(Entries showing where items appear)
------------
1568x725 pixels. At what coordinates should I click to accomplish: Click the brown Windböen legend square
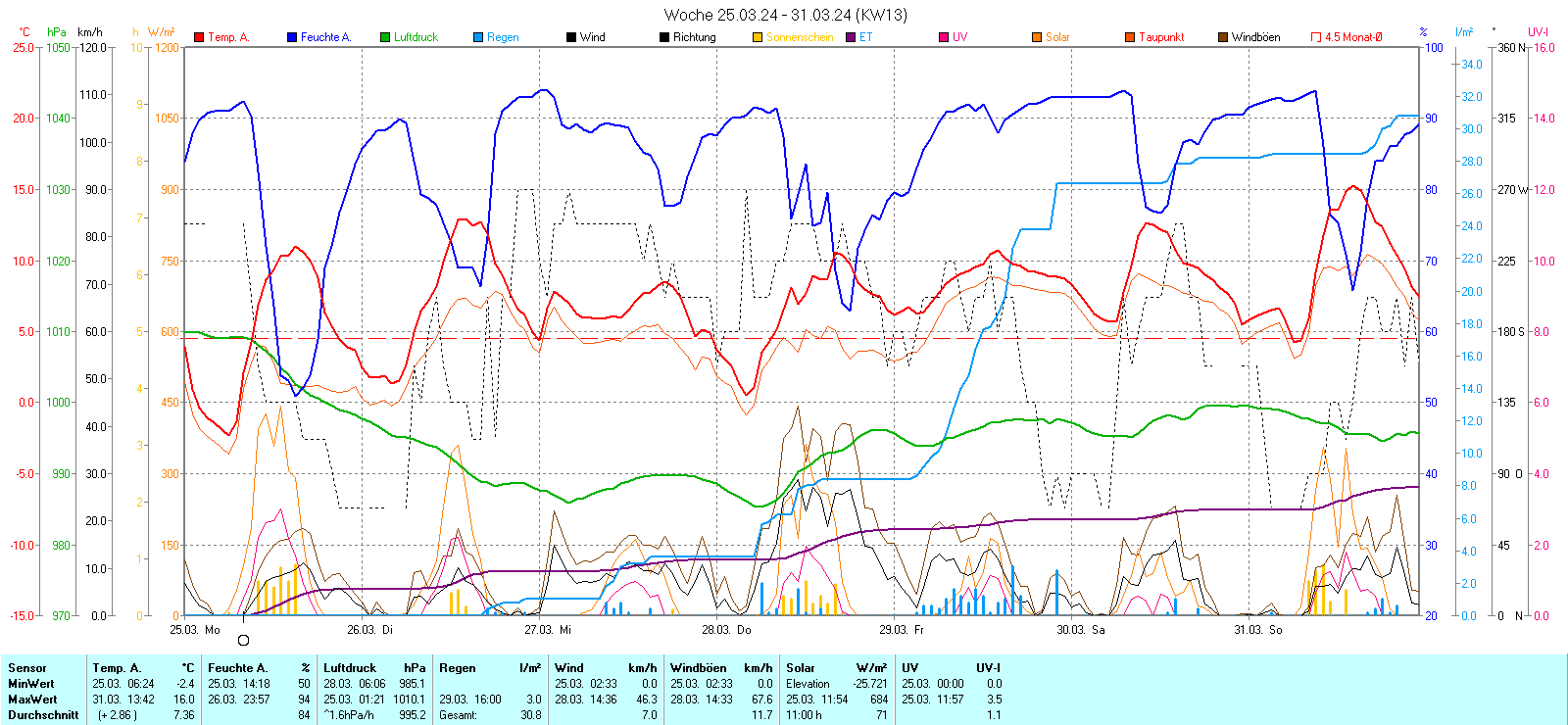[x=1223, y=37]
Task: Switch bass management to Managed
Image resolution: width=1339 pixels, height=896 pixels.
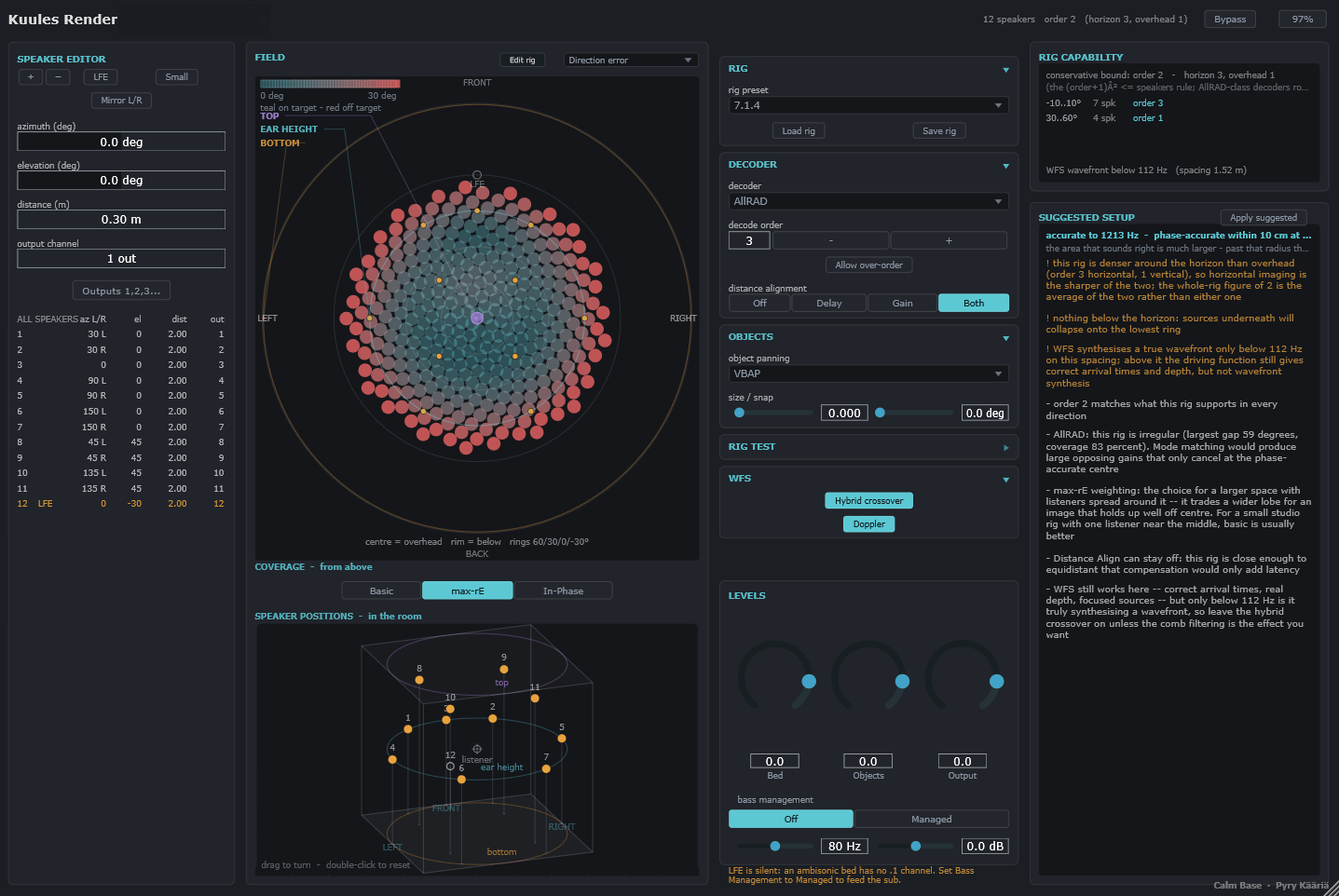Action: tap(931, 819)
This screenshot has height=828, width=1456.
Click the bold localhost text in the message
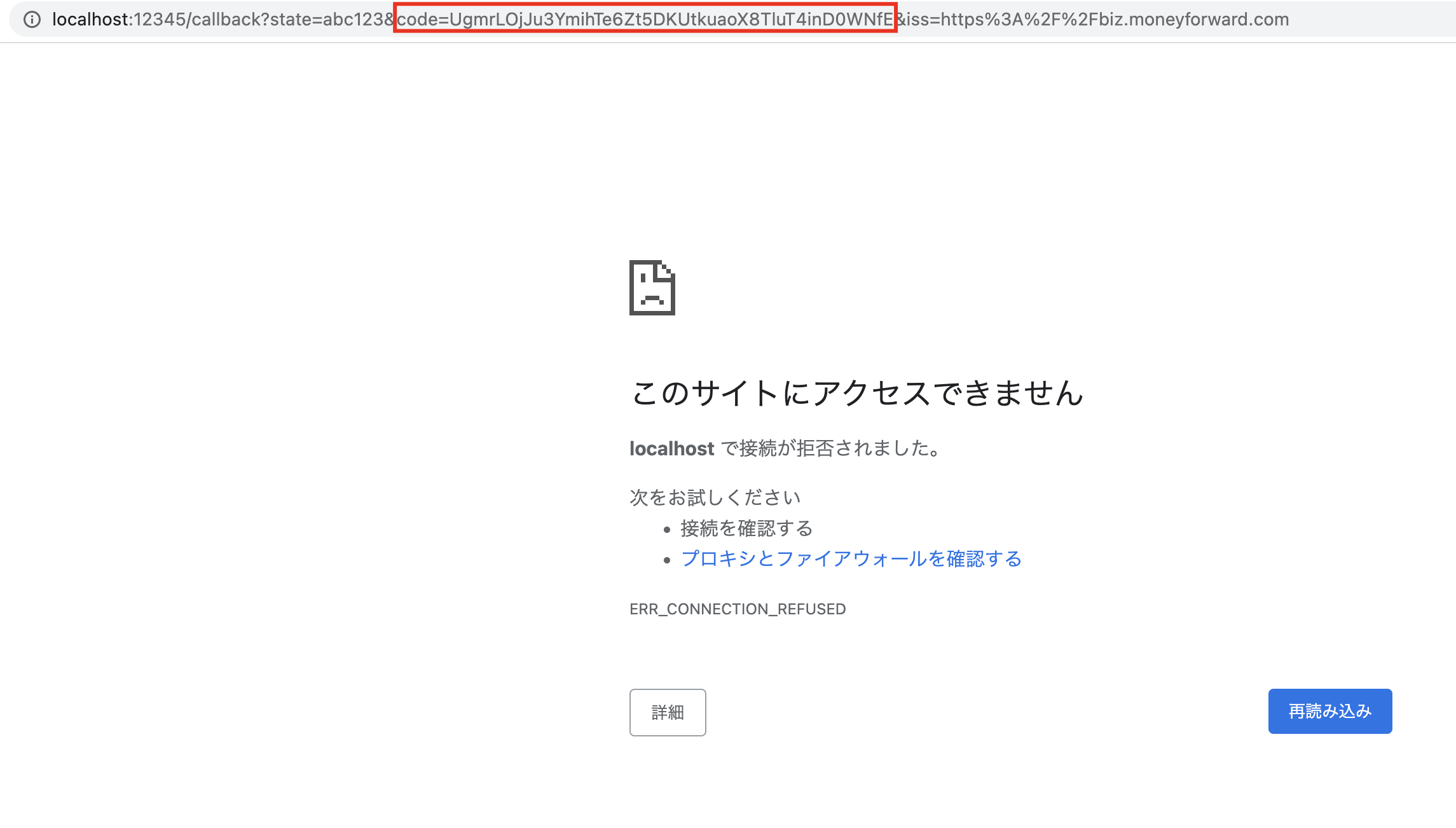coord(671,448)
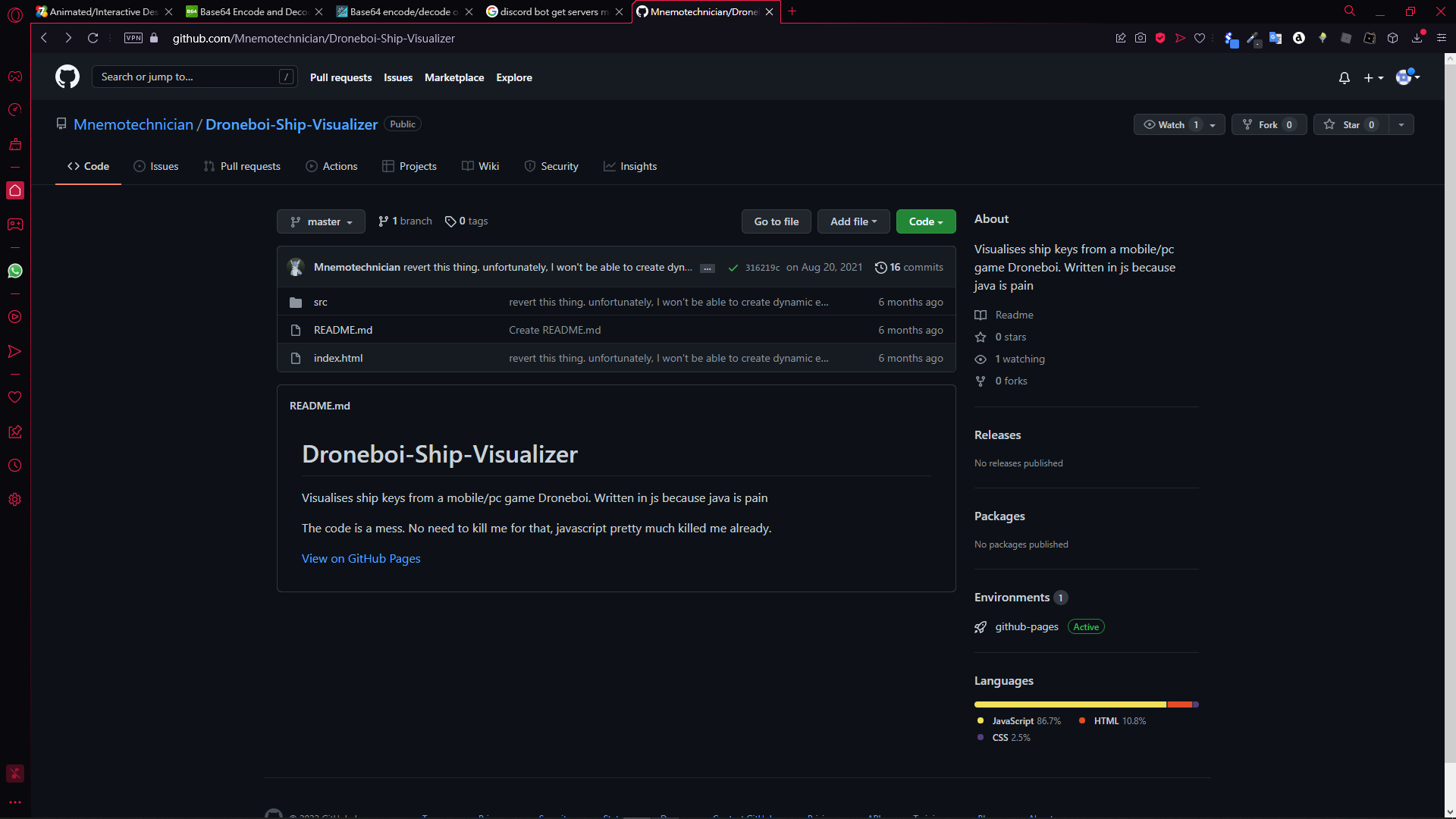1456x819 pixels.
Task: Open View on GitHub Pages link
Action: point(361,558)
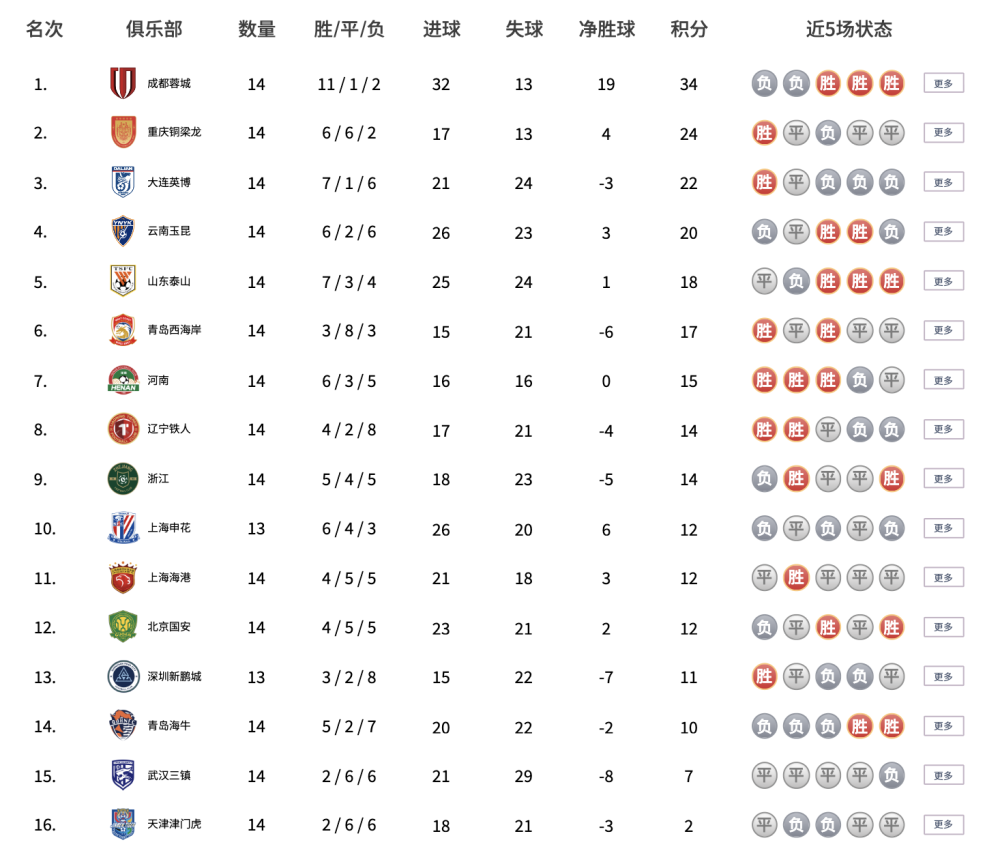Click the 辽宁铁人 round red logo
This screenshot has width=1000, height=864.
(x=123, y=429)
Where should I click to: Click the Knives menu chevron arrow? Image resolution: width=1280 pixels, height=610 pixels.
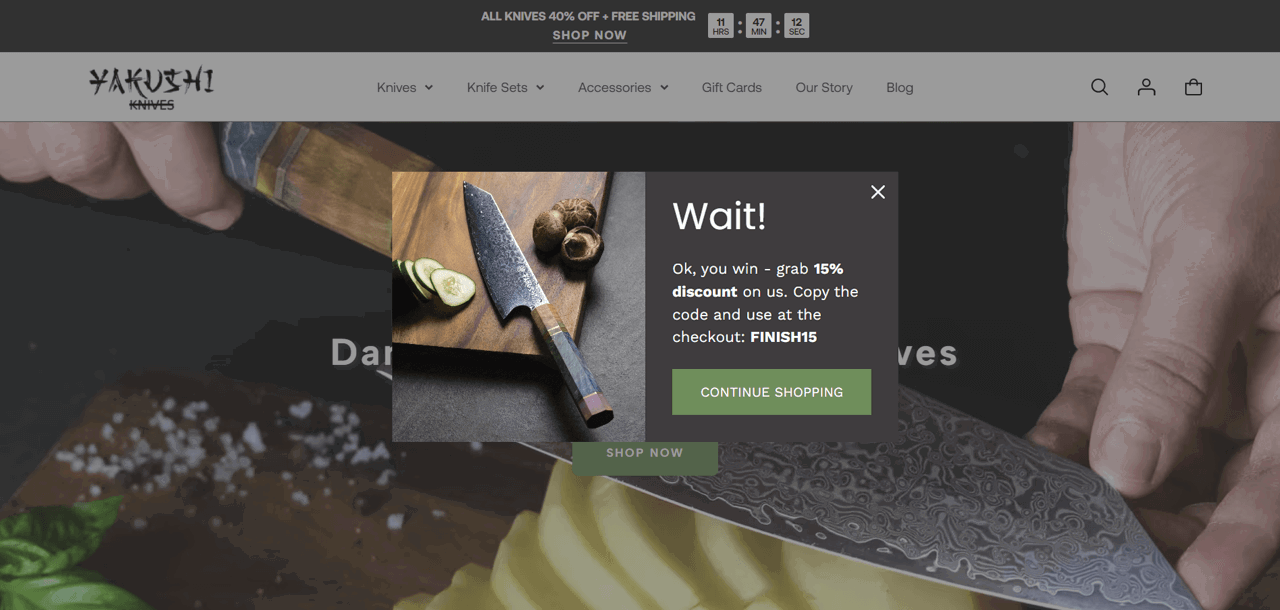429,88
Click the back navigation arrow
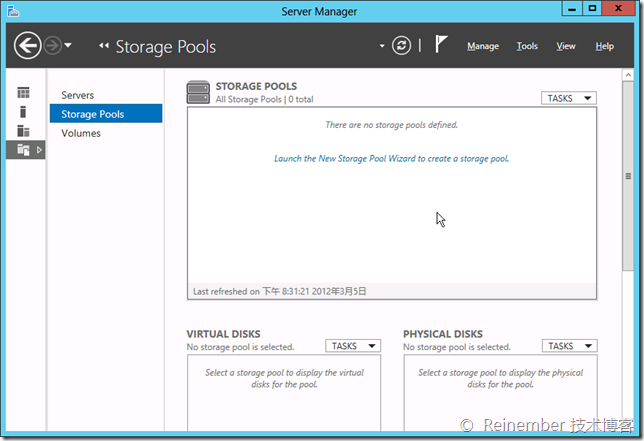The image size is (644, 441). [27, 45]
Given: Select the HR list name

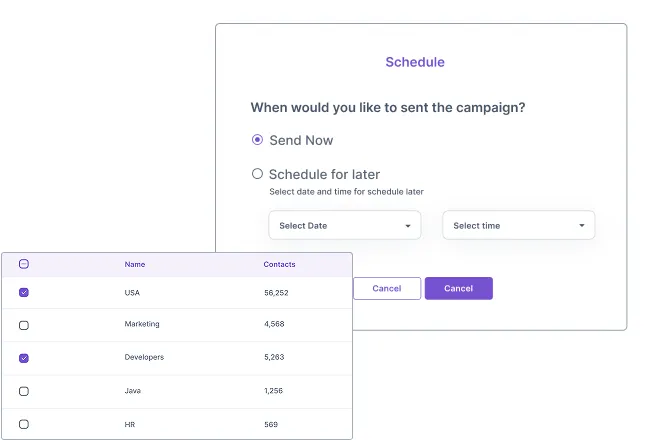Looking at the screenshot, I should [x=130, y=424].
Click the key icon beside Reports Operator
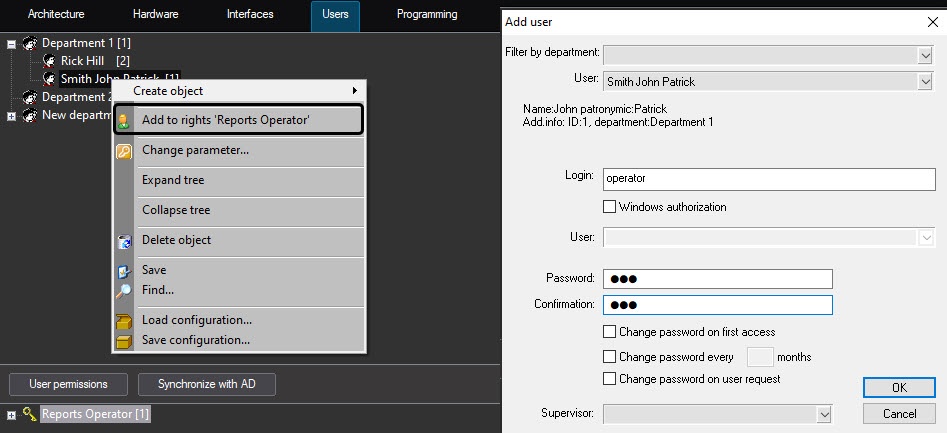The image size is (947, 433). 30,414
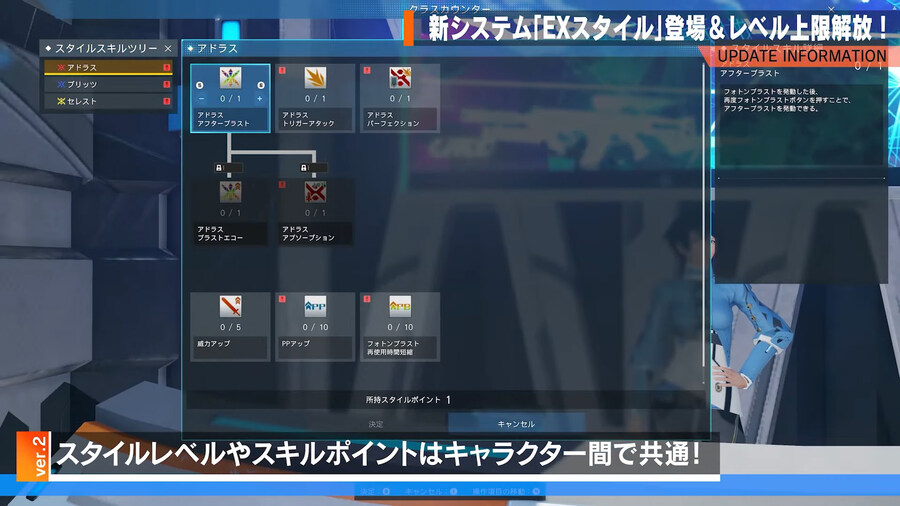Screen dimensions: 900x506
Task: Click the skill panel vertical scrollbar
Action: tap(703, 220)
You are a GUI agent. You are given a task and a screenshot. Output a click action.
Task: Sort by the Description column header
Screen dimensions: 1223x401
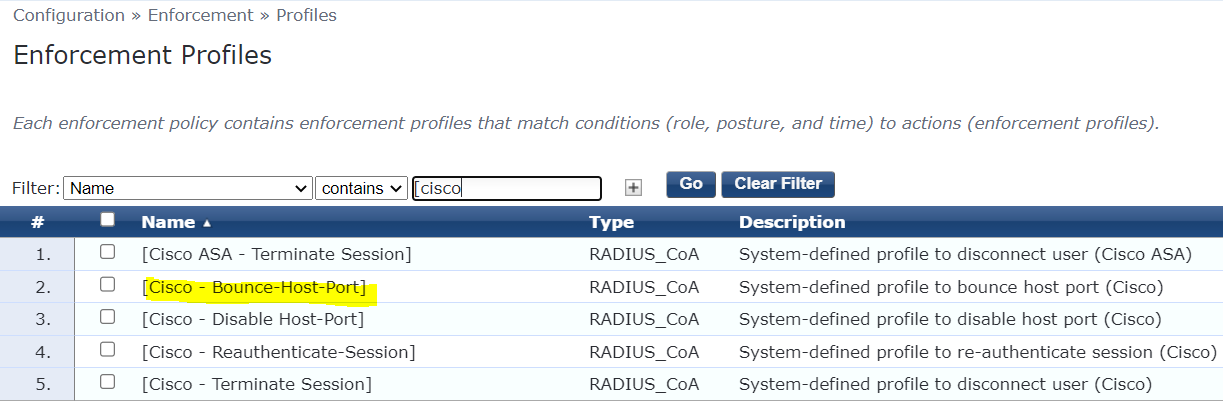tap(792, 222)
------------
PROBLEM TO WORK ON – Rewrite the records from the line with "Click the key icon beside Reports Operator" through the end, replacing "Description" with "Status" and keeping everything else the same. Omit the pictures.

SOLUTION TO THIS TASK –
Click the key icon beside Reports Operator
The image size is (947, 433). 30,414
Screen dimensions: 900x506
Task: Click the skill panel vertical scrollbar
Action: tap(703, 220)
You are a GUI agent. You are given a task and a screenshot. Output a click action.
Task: Sort by the Status column header
Screen dimensions: 1223x401
tap(792, 222)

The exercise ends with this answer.